Text for analysis ->
William F. Banholzer (born January 23, 1957) is an American Professor of Chemical and Biological Engineering at the University of Wisconsin-Madison. Prior to this role, he was formally a chemical engineer and Executive Vice President and Chief Technology Officer at the Dow Chemical Company. He is most known for his leadership of industrial R&D organizations at both Dow Chemical Company and General Electric. He is also known for the discovery of methods related to production of synthetic diamond. In particular, the synthesis methods he developed allowed the production of isotopically pure diamonds.

He also developed high temperature coatings, including those used in stealth technology.

In 2002, Banholzer was elected as a member into the National Academy of Engineering for breakthroughs in stealth materials and contributions to the isotope effect in solid-state physics, and for business leadership.

== Education ==
Banholzer received his bachelor's in chemistry (with Math emphasis) from Marquette University in 1979 and his master's and Ph.D. in chemical engineering from the University of Illinois at Urbana–Champaign. His Ph.D. was granted in 1983. Banholzer's graduate work was with R.A. Masel studying fundamental interactions with implications for catalysis. His thesis study was "The Interaction of Nitric Oxide and Carbon Monoxide with Platinum."

== Advancements to chemistry ==
While a major contributor to the development of Radar-absorbent material for stealth technology, Banholzer is known primarily for the discovery, characterization, and commercial application of the Low Pressure method to create synthetic diamond. His work enabled the characterization of diamonds with exceptionally high purity and isotope composition. Banholzer was interviewed on the CBS News show 60 Minutes concerning the unique properties of these materials and over contentions surrounding inventorship. Banholzer has 16 issued US patents, and 87 scientific publications,

== Awards and achievements ==
Elected to the US National Academy of Engineering (2002), Banholzer has also received American Institute of Chemical Engineers (AIChE) Government and Industry Leaders (AGILE) Award, the American Chemical Society Earle B. Barnes Award for Leadership in Chemical Research Management (2014), the Council for Chemical Research Malcolm E. Pruitt Award (2012) and the Industrial Research Institute Maurice Holland Award (2011).

== Career ==

=== General Electric ===
- 1983-1988 - Started as a staff engineer at General Electric Corporate Research and Development.

Extracted records ->
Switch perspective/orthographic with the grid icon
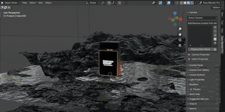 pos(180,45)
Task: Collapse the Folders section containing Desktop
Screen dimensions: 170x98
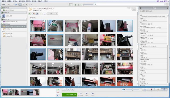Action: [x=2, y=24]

---

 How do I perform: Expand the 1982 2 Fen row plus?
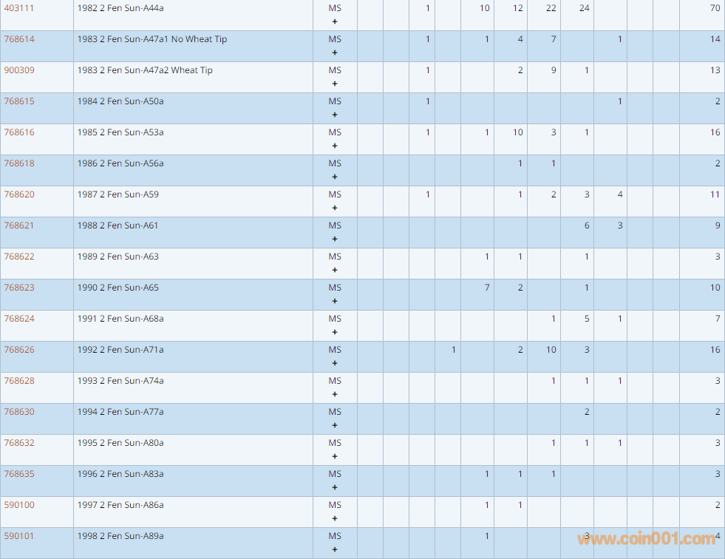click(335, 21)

Work order 1 ->
According to the William F. Banholzer biography, what was the title of his Ph.D. thesis?
Work order 2 ->
Carry on the William F. Banholzer biography from its last line.

Exercise answer 1 ->
"The Interaction of Nitric Oxide and Carbon Monoxide with Platinum."

Exercise answer 2 ->
- 1989-1992 - After 5 years as a staff engineer, Bill was promoted to Manager at GE Corporate Research and Development center. In this role he oversaw the CVD Projects Program as well as Advanced Inorganic Materials Laboratory. He was named to GE's executive band in 1992
- 1992-1997 - Bill transferred to the GE's Superabrasives division where he held a series of roles, including Engineering Manager-MBS Product Line for GE Plastic, Manager, R&D and Engineering for GE Plastics, and finally, Six Sigma Quality Champion - certified MBB - Manager R&D and Engineering for GE Plastics, Superabrasives Division. In this latter role, Bill was named to GE's Senior Executive Band
- 1997-1999 - After 5 years a Superabrasives, Bill transferred to GE's Lighting Division as Vice President Engineering, Quality and EHS, GE Lighting (one of the youngest to be named a corporate officer in GE's history)
- 1999-2005 - Vice President, Global Technology, GE Advanced Materials

=== Dow Chemical Company ===
- July 2005 - Joined Dow Chemical as Corporate Vice President and Chief Technology Officer During his Dow tenure he rose to the rank of Executive Vice President (effective February 2008). His responsibilities included leading Dow's Venture Capital, New Business Development, and Licensing activities. In addition, he served as a member of the Board of Directors for the Dow Corning Corporation, the Dow AgroScience's Members Committee and the Dow Foundation Board of Directors. He sponsored for development of the Dow Safety Academy.
- July 2013 - Announced retirement from Dow Chemical effective January 1, 2014.

=== University of Wisconsin ===
- January 2014 - joined University of Wisconsin-Madison, as Research Professor of Chemical and Biological Engineering, later promoted to a Professor of Practice, an Honorary Fellow of the Chemistry Department, and Sr. Scientist of the Wisconsin Energy Institute.